◆ **What this exercise asks**:
A - Copy the passage of the blog post that begins with the words containing "But what about" and ends with "very different ways.".
B - List every item the blog post names as not being the property of any party or ideology.

◆ **Selected text**:
━━━━━━━━━━━━━━━━━━━━

Posts Tagged As: Washington Times

Are gay issues today “fundamentally conservative”?

Timothy Kincaid

February 22nd, 2012

Writing an op-ed in the Washington Times, a newspaper that presents its stories with a decidedly conservative perspective, Log Cabin Executive Director Clarke Cooper presents a notion that may not sit comfortably with many in our community:

Our community’s goals today are fundamentally conservative, and it will take conservative voices, like Paul Babeu’s, to achieve them.

About “conservative voices”, there is no question. Clarke is absolutely correct in noting that Conservatives – such as the readership of Washington Times – are not open to listening to organizations that are in alliance with immigrant rights advocates or labor unions or whose executive directors co-chair Democratic election campaigns.

If such people are to be reached, it will be through those who are not perceived as part of “The Establishment Left” and therefor the enemy, but by those with whom they find agreement on other issues.

But what about the idea that community’s goals today being fundamentally conservative?

I believe that Cooper’s assertion has some merit. While marriage and family and tradition and social assimilation and military service are not the property of any party or ideology, ideas that relate to more structure and increased formality are understood to be conservative in both a general and a political sense. It seems to me that “I should be free to sleep with whomever I want” and “I should be free to marry whomever I want” are in very different places and speak to people in very different ways.

━━━━━━━━━━━━━━━━━━━━

◆ **Raw data**:
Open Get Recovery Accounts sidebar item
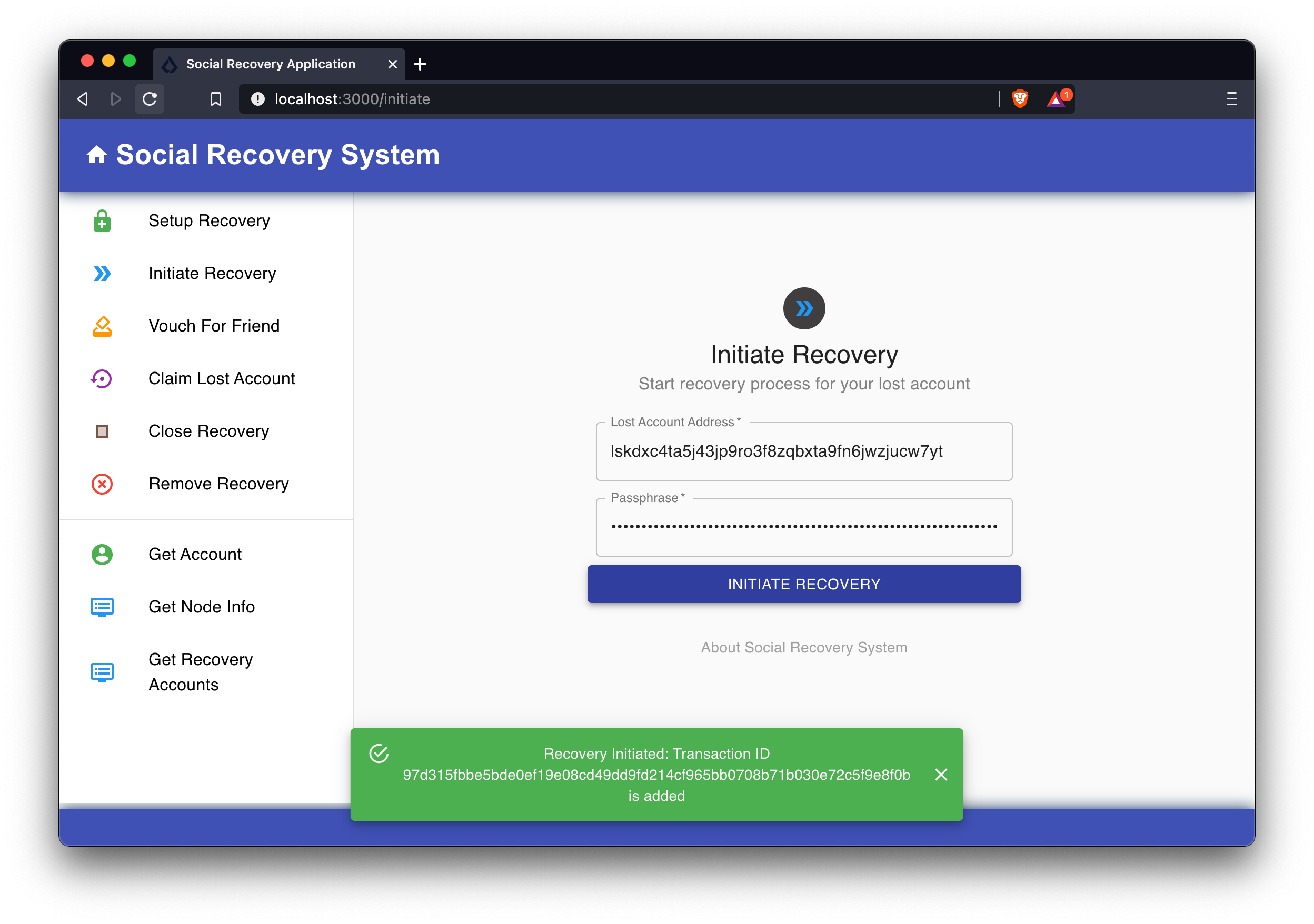Image resolution: width=1314 pixels, height=924 pixels. [x=200, y=672]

━━━━━━━━━━━━━━━━━━━━

◆ **Answers to the tasks**:
A -
But what about the idea that community’s goals today being fundamentally conservative?

I believe that Cooper’s assertion has some merit. While marriage and family and tradition and social assimilation and military service are not the property of any party or ideology, ideas that relate to more structure and increased formality are understood to be conservative in both a general and a political sense. It seems to me that “I should be free to sleep with whomever I want” and “I should be free to marry whomever I want” are in very different places and speak to people in very different ways.

B -
- marriage
- family
- tradition
- social assimilation
- military service